▶ **Page excerpt**:

LGMFormula.jl

Tier-2 formula sugar for LatentGaussianModels.jl. Exposes a single macro @lgm and its function form lgmformula that lower a formula expression bound to a Tables.jl-compatible source into an explicit LatentGaussianModel(...) constructor call.

The macro is strictly source-to-source per ADR-008 and plans/macro-policy.md. Every expansion produces a constructor call that the user could have written by hand. Run @macroexpand @lgm(...) to inspect.

When to use this

Migrating models written against R-INLA's inla(formula, …) API.
Wanting concise notation for standard R-INLA-style models with named index columns.

For a guided introduction, see the migration guide.

Quick example

using GMRFs, LatentGaussianModels, LGMFormula

df = (y = y, x = x, region = collect(1:n))
model = @lgm y ~ 1 + x + f(region, IID(n)) data=df family=PoissonLikelihood()
res = inla(model, df.y)

Status

v0.2.0. Phase N PRs 1–6 closed:

PR-1: core parser + single-likelihood single-f expansion.
PR-2: component coverage roundtrips.
PR-3: multi-f roundtrip coverage.
PR-4: tuple-LHS multi-likelihood (wide-format).
PR-5: replicate / group term routing.
PR-6: migration guide + vignette parity (this page).

PR-4b (Copy augmentation) and PR-7 (SPDE-friendly coordinate forms) ship in a follow-up.

API

LGMFormula.LGMFormula — Module

LGMFormula

Tier-2 formula sugar (@lgm) for LatentGaussianModels.jl.

The macro is a source-to-source transform: every expansion of @lgm(...) produces a LatentGaussianModel(...) constructor call that the user could have written by hand. Run @macroexpand @lgm(...) to inspect.

Public API

@lgm — formula macro.
lgmformula — function form; the macro lowers to this.

See plans/macro-policy.md and ADR-008.

source

LGMFormula._build_design_matrix — Method

_build_design_matrix(data, lhs, has_intercept, covariates, randoms)
    -> SparseMatrixCSC{Float64, Int}

Assemble the linear projector matrix A for the formula. Columns are ordered as [intercept | covariates | random-effect indicators...].

Each random-effect term contributes one block:

Plain f(col, Comp): length(comp) columns; row i is 1 in column idx[i] (within the block). Input column must contain integers in 1:length(comp).
f(col, Comp; replicate = id_col): R · length(comp) columns, laid out [x⁽¹⁾; x⁽²⁾; …; x⁽ᴿ⁾]. Row i is 1 in column (id[i] - 1) · length(comp) + col[i].
f(col, Factory; group = grp_col): Σ_g s_g columns where s_g is the per-group size (number of rows with grp == g). Row i is 1 in column offset[grp[i]] + col[i]. col[i] is required to lie in 1:s_{grp[i]}.

▶ **Source data**:
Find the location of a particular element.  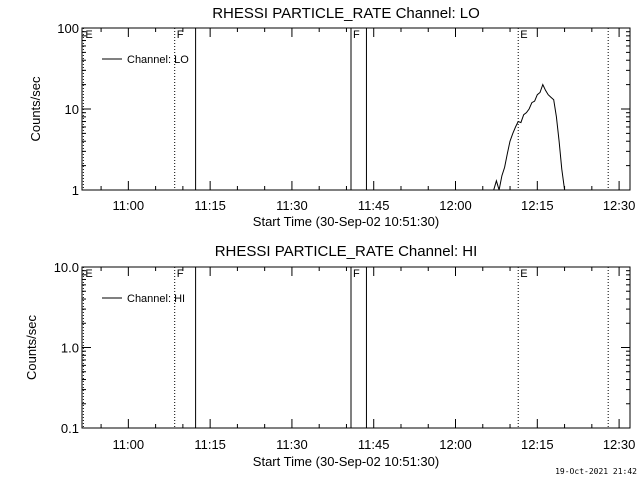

▶ **What you need to do**:
a: Please reproduce the LGMFormula page from "v0.2.0. Phase N" up to and including "parity (this page).".
b: According to the LGMFormula page, which two pieces of work are set to ship in a follow-up?

▶ **Outputs in order**:
a:
v0.2.0. Phase N PRs 1–6 closed:

PR-1: core parser + single-likelihood single-f expansion.
PR-2: component coverage roundtrips.
PR-3: multi-f roundtrip coverage.
PR-4: tuple-LHS multi-likelihood (wide-format).
PR-5: replicate / group term routing.
PR-6: migration guide + vignette parity (this page).

b: PR-4b (Copy augmentation) and PR-7 (SPDE-friendly coordinate forms).